Client extractors

Client extractors let the widget pull live data from the host page — form state, selected text, DOM values, route state — and forward it with each user message turn. The LLM receives the extracted content as explicitly delimited, untrusted context, never as instructions.

Extractors are the client-side mirror image of tools:

Aspect	Tools	Client extractors
Where they run	Host PHP, server-side	Host JS, in the browser
When	Mid-turn, when LLM emits a `tool_call`	At user-message-send time, every turn
Trust	Output is host-vetted (you wrote the handler)	Output is untrusted page material
Authorization	`authorize()` + threaded actor	Never used for auth — output is data only
History	Replayed back into the prompt within freshness window	Stripped from history on subsequent turns

Register an extractor (JavaScript)

After the widget mounts, call registerClientExtractor(name, fn, options) on the widget element:

document.querySelector('chatbot-widget').registerClientExtractor(
  'form_state',
  () => {
    const form = document.getElementById('checkout-form')
    return form ? new URLSearchParams(new FormData(form)).toString() : ''
  },
  { description: 'Checkout form fields' },
)

The extractor function:

Receives no arguments. Pull whatever you need from the live DOM / app state.
Must return a string. Return '' to skip on this turn.
May be async; the widget awaits it up to extractor_timeout_ms.

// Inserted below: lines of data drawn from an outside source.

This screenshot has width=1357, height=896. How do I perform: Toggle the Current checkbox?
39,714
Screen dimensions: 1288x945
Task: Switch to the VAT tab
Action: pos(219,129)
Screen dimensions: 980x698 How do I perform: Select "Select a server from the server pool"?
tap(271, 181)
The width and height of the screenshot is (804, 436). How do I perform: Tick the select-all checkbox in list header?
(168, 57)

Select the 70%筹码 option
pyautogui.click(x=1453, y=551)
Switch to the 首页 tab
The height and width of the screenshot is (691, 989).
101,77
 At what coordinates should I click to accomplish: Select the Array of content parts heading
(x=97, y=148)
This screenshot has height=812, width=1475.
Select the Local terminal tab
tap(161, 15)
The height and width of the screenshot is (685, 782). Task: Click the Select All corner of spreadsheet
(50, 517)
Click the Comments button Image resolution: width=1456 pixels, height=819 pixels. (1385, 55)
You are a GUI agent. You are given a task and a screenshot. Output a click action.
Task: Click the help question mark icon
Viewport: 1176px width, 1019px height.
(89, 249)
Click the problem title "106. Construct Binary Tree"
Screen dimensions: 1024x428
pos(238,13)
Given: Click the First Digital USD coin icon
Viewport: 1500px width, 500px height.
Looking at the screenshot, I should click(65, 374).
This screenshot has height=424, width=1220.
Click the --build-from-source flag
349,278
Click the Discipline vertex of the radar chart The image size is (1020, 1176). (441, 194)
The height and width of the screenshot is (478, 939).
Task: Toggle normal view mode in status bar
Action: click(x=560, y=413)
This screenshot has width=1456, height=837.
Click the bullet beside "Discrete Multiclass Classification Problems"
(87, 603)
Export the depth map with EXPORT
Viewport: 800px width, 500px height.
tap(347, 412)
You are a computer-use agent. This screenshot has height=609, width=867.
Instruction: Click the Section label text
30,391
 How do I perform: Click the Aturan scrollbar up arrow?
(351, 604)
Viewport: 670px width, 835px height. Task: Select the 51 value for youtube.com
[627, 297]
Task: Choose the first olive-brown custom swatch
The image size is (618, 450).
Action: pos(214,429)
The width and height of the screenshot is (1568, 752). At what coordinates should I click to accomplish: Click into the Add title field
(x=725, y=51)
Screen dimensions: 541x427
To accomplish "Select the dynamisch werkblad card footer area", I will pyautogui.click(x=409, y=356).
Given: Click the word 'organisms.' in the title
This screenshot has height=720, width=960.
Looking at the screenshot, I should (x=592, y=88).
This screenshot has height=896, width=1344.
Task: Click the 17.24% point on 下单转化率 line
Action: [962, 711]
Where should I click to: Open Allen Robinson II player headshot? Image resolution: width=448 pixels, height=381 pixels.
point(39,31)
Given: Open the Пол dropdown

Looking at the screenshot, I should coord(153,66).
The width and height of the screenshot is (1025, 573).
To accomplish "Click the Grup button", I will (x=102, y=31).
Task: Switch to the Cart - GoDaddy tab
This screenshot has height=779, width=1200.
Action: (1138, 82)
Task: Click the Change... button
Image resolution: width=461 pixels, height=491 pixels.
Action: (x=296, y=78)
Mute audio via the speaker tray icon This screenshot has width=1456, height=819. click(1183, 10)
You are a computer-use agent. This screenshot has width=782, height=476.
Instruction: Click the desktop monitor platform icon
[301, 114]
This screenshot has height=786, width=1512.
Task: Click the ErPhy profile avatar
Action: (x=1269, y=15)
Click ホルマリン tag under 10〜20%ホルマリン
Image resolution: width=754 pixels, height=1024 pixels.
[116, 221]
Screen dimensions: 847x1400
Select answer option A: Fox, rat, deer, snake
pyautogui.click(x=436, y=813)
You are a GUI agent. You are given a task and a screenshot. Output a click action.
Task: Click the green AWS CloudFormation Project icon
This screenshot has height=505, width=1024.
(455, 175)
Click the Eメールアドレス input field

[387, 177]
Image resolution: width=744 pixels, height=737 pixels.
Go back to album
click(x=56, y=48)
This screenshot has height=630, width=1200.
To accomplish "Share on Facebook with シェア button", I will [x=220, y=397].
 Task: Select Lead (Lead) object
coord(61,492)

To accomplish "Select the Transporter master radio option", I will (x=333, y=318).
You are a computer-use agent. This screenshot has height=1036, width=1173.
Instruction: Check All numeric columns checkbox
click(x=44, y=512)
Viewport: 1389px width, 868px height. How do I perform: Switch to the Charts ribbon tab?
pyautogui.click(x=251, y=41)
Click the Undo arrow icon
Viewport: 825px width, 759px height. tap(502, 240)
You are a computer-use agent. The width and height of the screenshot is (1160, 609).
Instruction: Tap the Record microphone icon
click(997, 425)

The widget displays a transparency chip after each send — "Read from page: Checkout form fields" — so end-users see what page data was forwarded.

Allowlist per channel (PHP config)

The widget will not run an extractor whose name is not listed in the channel's allowlist. The allowlist is signed into the page envelope at render time, so the server can reject any inbound block whose name is not allowed:

php

// config/chatbot.php
'channels' => [
    'support' => [
        'allowed_extractors'       => ['form_state', 'selected_text'],
        'extractor_timeout_ms'     => 500,    // default: 250 ms
        'extractor_size_cap_bytes' => 16384,  // default: 8192 bytes
    ],
],

If the widget reports an extractor name that the envelope did not allow, the server rejects the request with HTTP 422.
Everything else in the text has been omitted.